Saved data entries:
▬▬▬▬▬▬
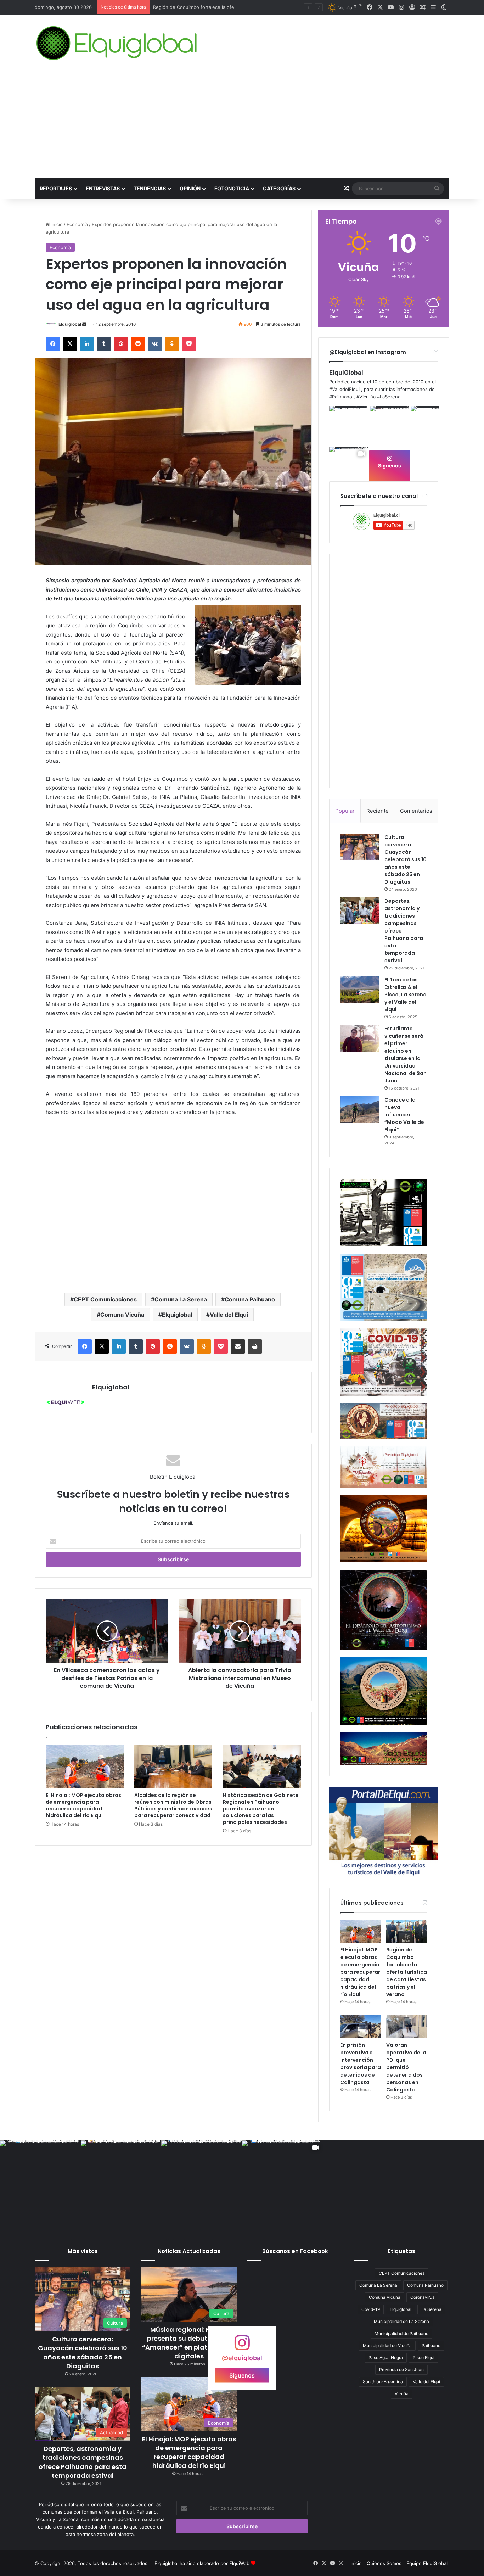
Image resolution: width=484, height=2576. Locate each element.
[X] (70, 344)
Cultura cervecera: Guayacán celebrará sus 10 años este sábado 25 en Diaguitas (405, 859)
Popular (345, 810)
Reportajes (56, 188)
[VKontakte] (155, 344)
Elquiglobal (69, 324)
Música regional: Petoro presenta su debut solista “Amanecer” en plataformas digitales (189, 2343)
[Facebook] (53, 344)
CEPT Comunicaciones (105, 1299)
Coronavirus (422, 2297)
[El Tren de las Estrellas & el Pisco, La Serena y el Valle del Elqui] (359, 989)
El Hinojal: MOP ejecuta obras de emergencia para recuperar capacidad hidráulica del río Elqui (83, 1805)
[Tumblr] (104, 344)
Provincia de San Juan (401, 2369)
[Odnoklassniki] (172, 344)
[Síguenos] (242, 2346)
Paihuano (431, 2345)
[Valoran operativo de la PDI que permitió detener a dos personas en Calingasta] (406, 2026)
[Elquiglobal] (117, 43)
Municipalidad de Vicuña (387, 2345)
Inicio (56, 224)
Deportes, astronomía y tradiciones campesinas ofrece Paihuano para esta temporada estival (82, 2462)
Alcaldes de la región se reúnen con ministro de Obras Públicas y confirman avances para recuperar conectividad (173, 1805)
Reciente (377, 810)
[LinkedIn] (87, 344)
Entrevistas (103, 188)
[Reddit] (138, 344)
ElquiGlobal (346, 372)
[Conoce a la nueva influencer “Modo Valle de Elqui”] (359, 1109)
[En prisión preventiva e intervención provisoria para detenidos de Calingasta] (360, 2026)
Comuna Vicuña (122, 1314)
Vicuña (402, 2393)
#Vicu (362, 396)
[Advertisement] (242, 124)
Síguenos (389, 466)
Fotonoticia (231, 188)
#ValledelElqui (344, 389)
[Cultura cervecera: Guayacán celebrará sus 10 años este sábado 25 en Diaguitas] (359, 847)
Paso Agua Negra (385, 2357)
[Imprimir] (255, 1346)
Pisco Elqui (423, 2357)
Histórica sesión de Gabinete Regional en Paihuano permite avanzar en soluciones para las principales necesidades (261, 1809)
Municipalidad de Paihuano (401, 2333)
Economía (77, 224)
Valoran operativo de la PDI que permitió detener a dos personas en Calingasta (406, 2067)
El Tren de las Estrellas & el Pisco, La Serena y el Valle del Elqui (405, 994)
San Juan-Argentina (383, 2381)
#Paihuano (340, 396)
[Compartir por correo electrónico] (238, 1346)
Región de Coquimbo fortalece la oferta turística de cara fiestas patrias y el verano (406, 1972)
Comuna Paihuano (250, 1299)
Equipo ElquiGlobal (427, 2563)
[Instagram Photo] (348, 425)
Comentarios (416, 810)
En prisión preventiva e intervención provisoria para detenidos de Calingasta (360, 2064)
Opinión (190, 188)
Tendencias (150, 188)
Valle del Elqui (229, 1314)
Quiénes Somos (384, 2563)
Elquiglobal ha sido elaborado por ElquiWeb (201, 2563)
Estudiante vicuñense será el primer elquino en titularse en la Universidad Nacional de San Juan (405, 1054)
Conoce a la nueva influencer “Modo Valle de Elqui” (404, 1114)
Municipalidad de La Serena (401, 2321)
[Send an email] (84, 324)
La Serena (431, 2309)
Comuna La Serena (180, 1299)
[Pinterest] (121, 344)
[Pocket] (189, 344)
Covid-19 (370, 2309)
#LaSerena (388, 396)
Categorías (279, 188)
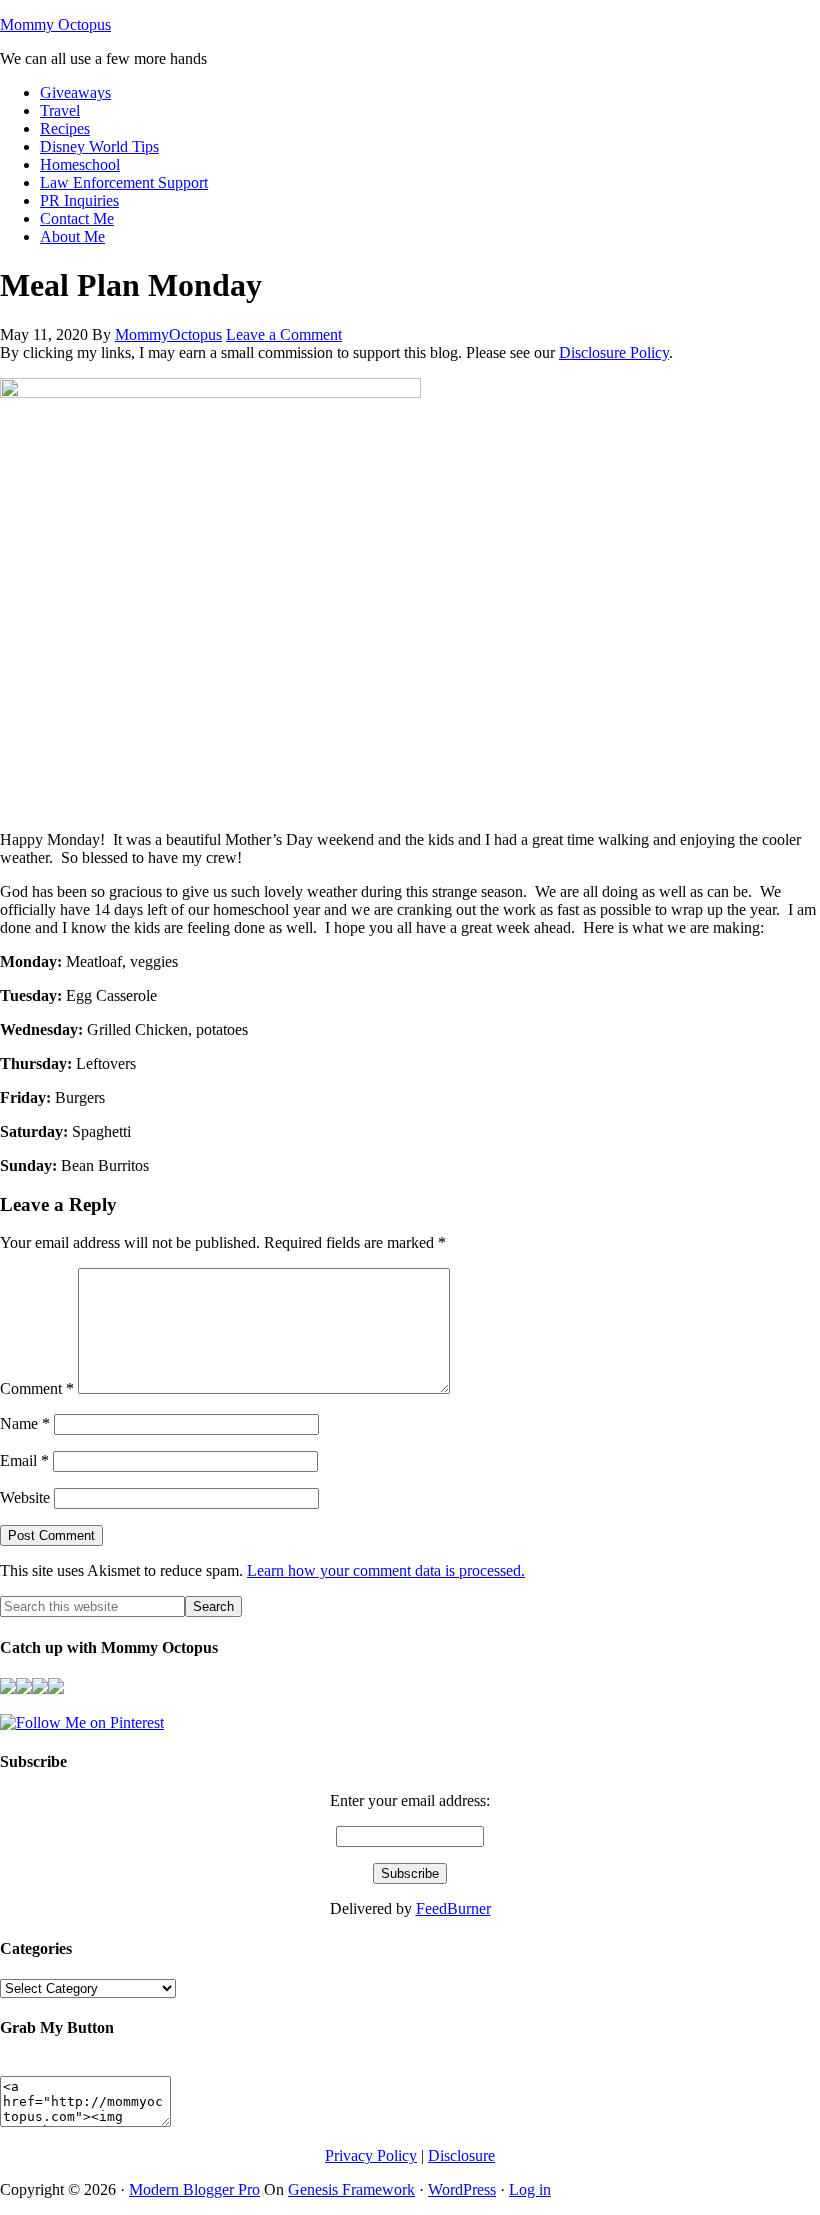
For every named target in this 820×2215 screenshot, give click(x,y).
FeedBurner (453, 1908)
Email (24, 1460)
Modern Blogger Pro (194, 2189)
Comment (37, 1388)
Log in (530, 2189)
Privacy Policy (371, 2155)
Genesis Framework (351, 2189)
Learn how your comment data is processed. (386, 1570)
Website (25, 1497)
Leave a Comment (284, 334)
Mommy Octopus (55, 24)
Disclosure (461, 2155)
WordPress (462, 2189)
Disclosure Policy (614, 352)
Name (25, 1423)
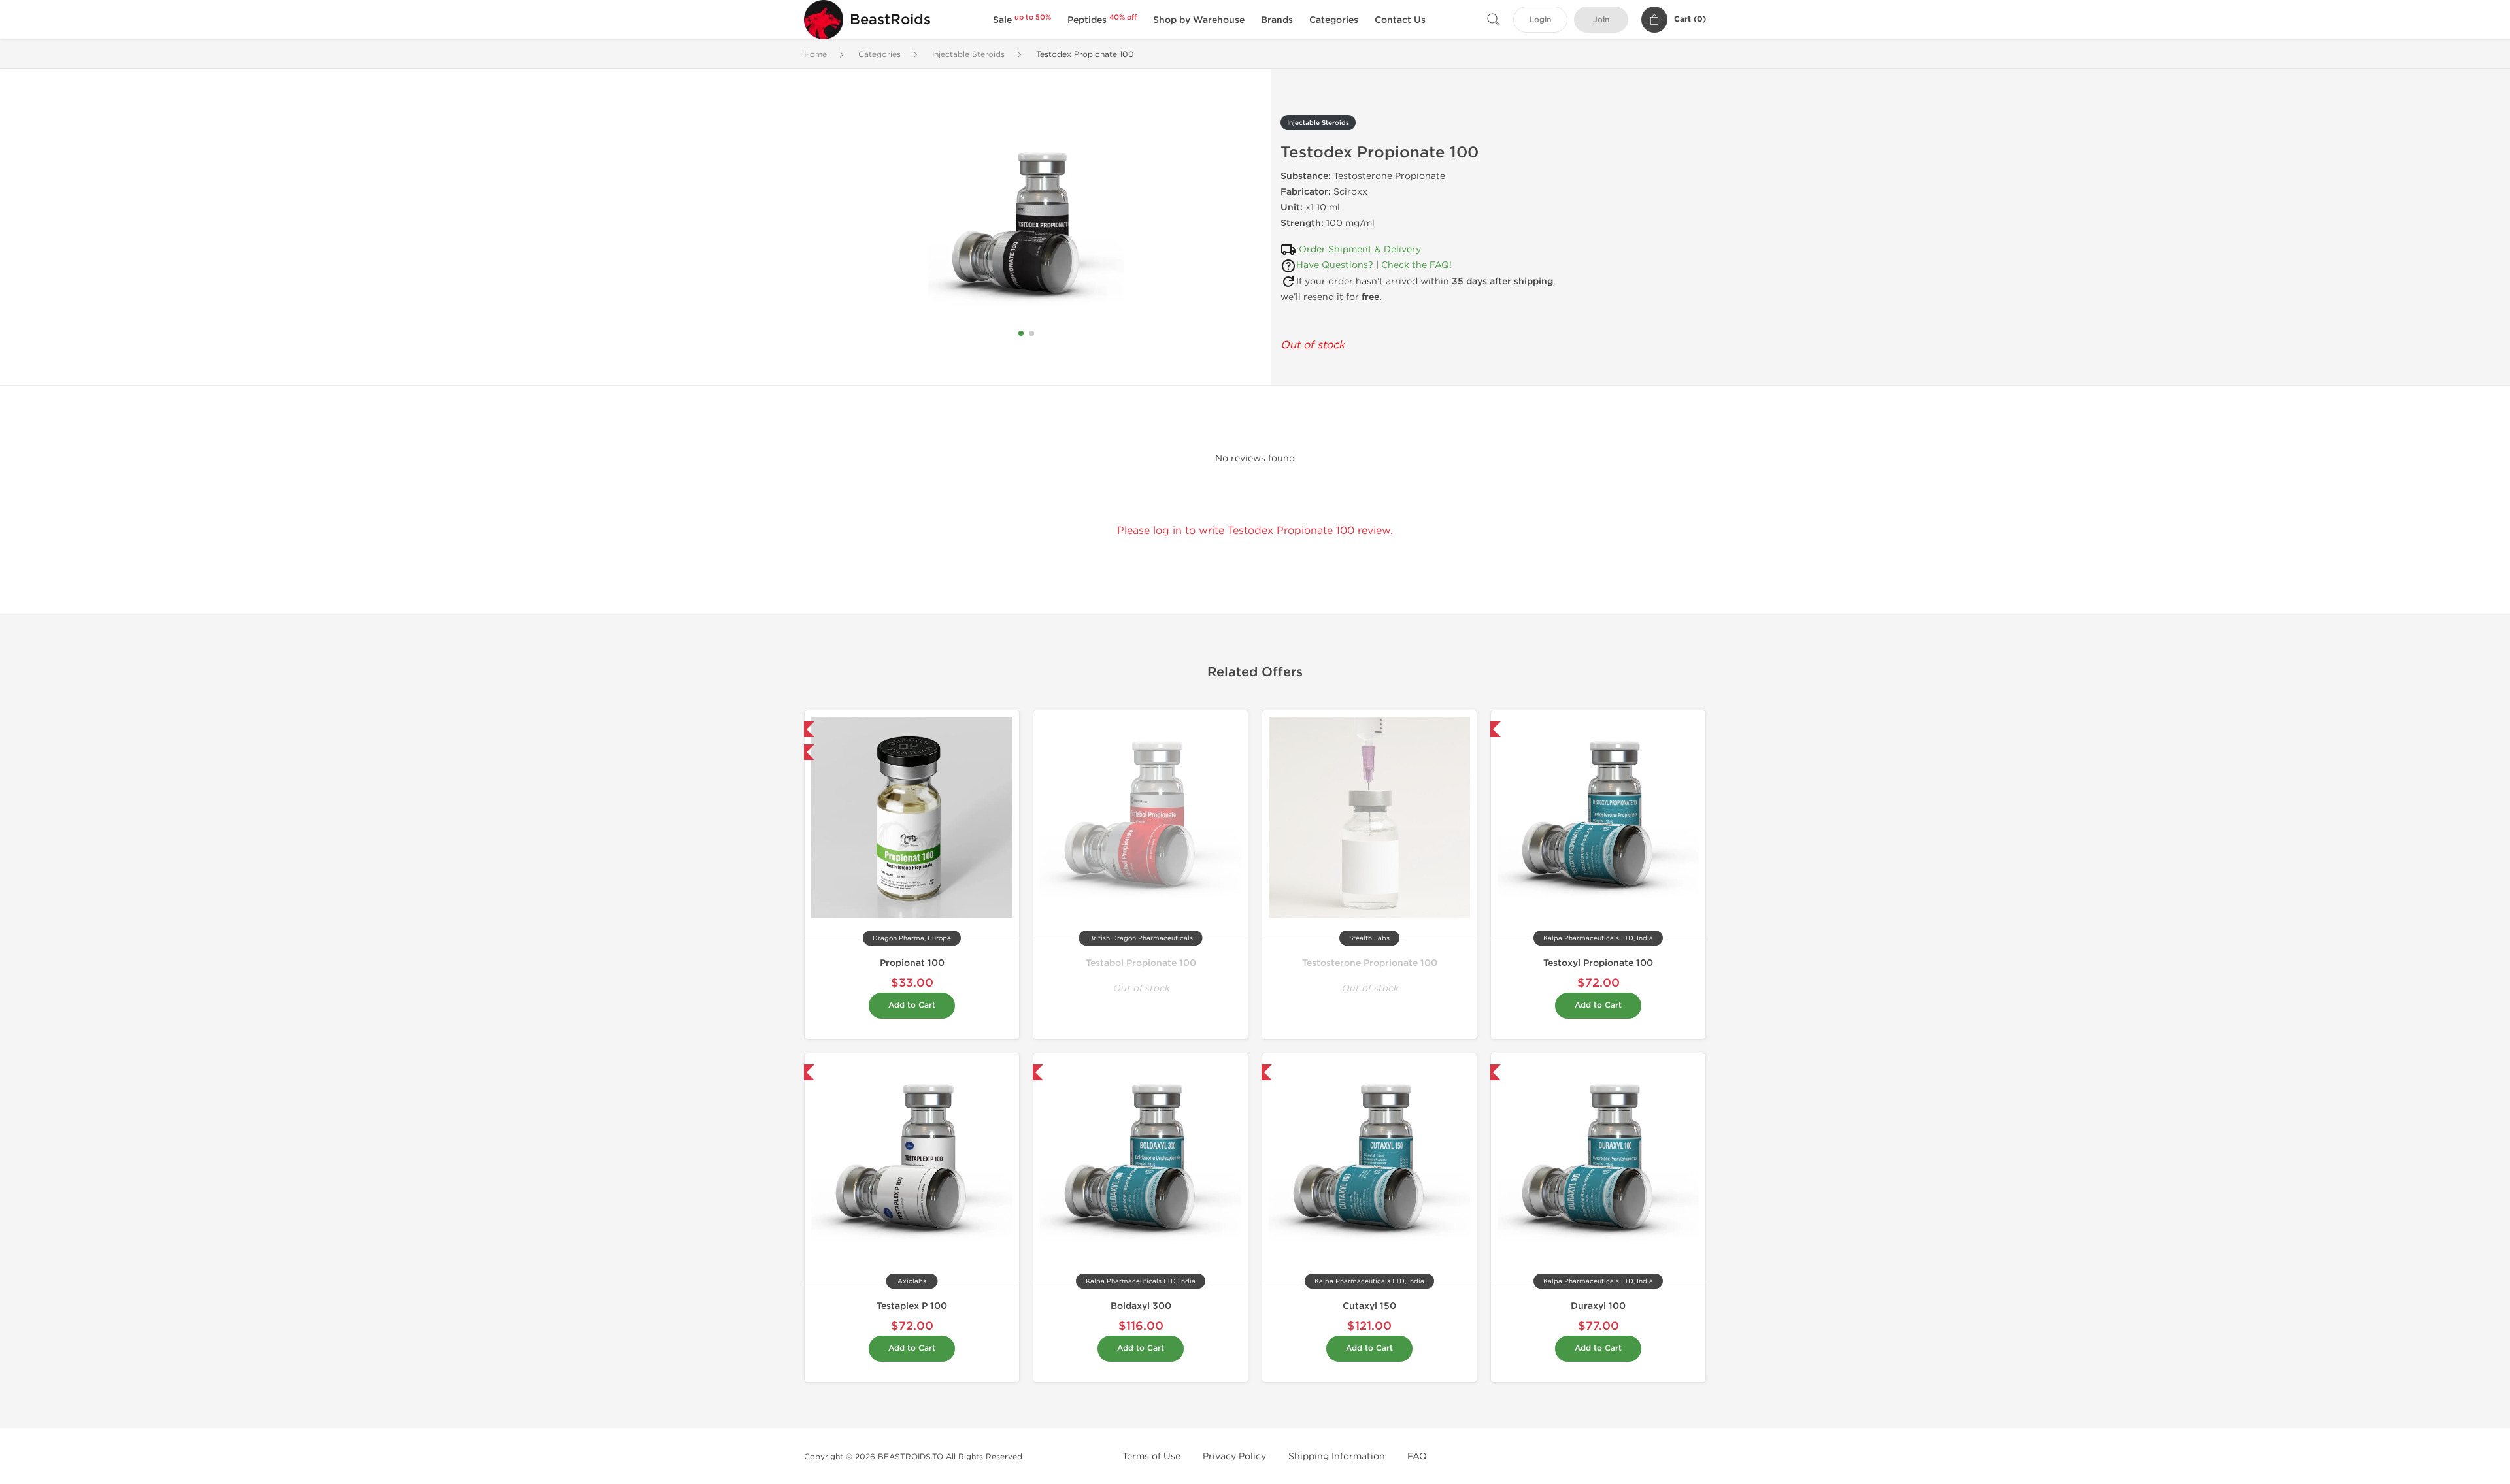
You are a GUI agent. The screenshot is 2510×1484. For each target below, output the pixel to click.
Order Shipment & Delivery (1360, 249)
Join (1601, 20)
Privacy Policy (1234, 1456)
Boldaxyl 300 (1141, 1305)
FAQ (1417, 1456)
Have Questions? (1334, 265)
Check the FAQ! (1416, 265)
▬▬▬▬▬▬
§ EXERCISE REQUIREMENTS
Copy each line of the data that contains the word "Policy", leaving the other lines out.

§ ANSWER TO THIS EXERCISE
Privacy Policy (371, 2155)
Disclosure Policy (614, 352)
Privacy Policy (1234, 1456)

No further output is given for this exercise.